DIRECTIONS FOR THIS TASK | Your answer should be the exact lines of the data below from the one containing "Instruction: Select the" through the one containing "Task: Open search with the magnifier icon"; please include nothing else.

RECORDS PROVIDED |
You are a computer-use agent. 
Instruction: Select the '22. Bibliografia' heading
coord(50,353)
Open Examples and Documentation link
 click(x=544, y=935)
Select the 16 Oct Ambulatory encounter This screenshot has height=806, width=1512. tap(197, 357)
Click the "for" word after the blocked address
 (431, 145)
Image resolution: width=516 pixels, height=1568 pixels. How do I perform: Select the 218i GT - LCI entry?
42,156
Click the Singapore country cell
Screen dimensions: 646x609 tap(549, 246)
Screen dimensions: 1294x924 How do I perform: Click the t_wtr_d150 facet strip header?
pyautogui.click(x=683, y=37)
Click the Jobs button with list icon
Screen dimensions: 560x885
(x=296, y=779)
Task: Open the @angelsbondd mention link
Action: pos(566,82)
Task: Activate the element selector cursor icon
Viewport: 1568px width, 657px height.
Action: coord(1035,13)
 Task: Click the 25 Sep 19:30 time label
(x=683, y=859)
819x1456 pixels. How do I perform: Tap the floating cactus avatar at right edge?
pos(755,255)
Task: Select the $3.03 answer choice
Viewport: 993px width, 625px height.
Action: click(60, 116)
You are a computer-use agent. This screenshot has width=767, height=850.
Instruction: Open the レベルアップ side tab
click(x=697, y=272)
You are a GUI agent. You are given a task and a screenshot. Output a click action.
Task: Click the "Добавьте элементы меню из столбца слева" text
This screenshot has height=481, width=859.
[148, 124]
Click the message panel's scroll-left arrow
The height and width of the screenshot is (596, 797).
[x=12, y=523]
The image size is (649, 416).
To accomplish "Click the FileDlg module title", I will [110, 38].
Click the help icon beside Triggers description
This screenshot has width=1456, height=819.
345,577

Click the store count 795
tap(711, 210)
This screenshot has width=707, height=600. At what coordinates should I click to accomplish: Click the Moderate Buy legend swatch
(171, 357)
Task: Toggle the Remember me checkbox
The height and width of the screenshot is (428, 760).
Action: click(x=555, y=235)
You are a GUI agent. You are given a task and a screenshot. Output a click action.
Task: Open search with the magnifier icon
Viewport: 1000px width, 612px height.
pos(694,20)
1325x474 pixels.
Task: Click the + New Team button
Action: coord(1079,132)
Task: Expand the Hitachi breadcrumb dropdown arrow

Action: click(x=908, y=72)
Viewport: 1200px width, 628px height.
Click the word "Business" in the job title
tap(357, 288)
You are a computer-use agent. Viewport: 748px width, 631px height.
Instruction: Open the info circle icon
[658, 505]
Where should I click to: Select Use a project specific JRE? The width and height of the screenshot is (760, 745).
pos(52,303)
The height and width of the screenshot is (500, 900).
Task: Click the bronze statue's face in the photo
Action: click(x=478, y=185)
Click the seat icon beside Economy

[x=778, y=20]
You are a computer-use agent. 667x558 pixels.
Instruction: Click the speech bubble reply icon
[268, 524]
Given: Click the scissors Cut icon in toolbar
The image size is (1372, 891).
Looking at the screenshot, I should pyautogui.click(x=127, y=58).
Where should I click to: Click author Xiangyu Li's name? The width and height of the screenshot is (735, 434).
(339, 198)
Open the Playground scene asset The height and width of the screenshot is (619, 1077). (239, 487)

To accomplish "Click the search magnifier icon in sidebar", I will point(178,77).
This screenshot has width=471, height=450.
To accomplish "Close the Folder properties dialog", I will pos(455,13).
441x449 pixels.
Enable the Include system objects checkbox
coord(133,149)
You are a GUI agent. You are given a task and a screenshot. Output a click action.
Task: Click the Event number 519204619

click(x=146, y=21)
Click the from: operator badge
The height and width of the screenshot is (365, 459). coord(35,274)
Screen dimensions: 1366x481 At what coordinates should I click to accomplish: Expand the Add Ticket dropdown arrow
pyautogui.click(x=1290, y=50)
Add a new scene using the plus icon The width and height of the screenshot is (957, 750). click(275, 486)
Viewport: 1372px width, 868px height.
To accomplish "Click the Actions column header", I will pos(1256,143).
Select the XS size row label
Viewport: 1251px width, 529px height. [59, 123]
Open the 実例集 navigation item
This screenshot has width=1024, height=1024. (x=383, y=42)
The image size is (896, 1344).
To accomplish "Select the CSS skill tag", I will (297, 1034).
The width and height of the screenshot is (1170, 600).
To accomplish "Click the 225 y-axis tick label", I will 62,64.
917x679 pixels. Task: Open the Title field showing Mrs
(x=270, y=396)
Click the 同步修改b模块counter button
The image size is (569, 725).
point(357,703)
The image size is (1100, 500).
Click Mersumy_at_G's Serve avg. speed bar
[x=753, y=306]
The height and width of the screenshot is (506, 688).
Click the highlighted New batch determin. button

YOUR SOLUTION |
Instruction: Select the '22. Bibliografia' heading
coord(50,353)
Open Examples and Documentation link
 click(x=544, y=935)
Select the 16 Oct Ambulatory encounter This screenshot has height=806, width=1512. tap(197, 357)
Click the "for" word after the blocked address
 (431, 145)
Image resolution: width=516 pixels, height=1568 pixels. How do I perform: Select the 218i GT - LCI entry?
42,156
Click the Singapore country cell
Screen dimensions: 646x609 tap(549, 246)
Screen dimensions: 1294x924 How do I perform: Click the t_wtr_d150 facet strip header?
pyautogui.click(x=683, y=37)
Click the Jobs button with list icon
Screen dimensions: 560x885
(x=296, y=779)
Task: Open the @angelsbondd mention link
Action: pos(566,82)
Task: Activate the element selector cursor icon
Viewport: 1568px width, 657px height.
Action: coord(1035,13)
 Task: Click the 25 Sep 19:30 time label
(x=683, y=859)
819x1456 pixels. How do I perform: Tap the floating cactus avatar at right edge?
pos(755,255)
Task: Select the $3.03 answer choice
Viewport: 993px width, 625px height.
Action: click(60, 116)
You are a computer-use agent. This screenshot has width=767, height=850.
Instruction: Open the レベルアップ side tab
click(x=697, y=272)
You are a GUI agent. You are given a task and a screenshot. Output a click action.
Task: Click the "Добавьте элементы меню из столбца слева" text
This screenshot has height=481, width=859.
[148, 124]
Click the message panel's scroll-left arrow
The height and width of the screenshot is (596, 797).
[x=12, y=523]
The image size is (649, 416).
To accomplish "Click the FileDlg module title", I will [110, 38].
Click the help icon beside Triggers description
This screenshot has width=1456, height=819.
345,577

Click the store count 795
tap(711, 210)
This screenshot has width=707, height=600. At what coordinates should I click to accomplish: Click the Moderate Buy legend swatch
(171, 357)
Task: Toggle the Remember me checkbox
The height and width of the screenshot is (428, 760).
Action: click(x=555, y=235)
You are a GUI agent. You are given a task and a screenshot. Output a click action.
Task: Open search with the magnifier icon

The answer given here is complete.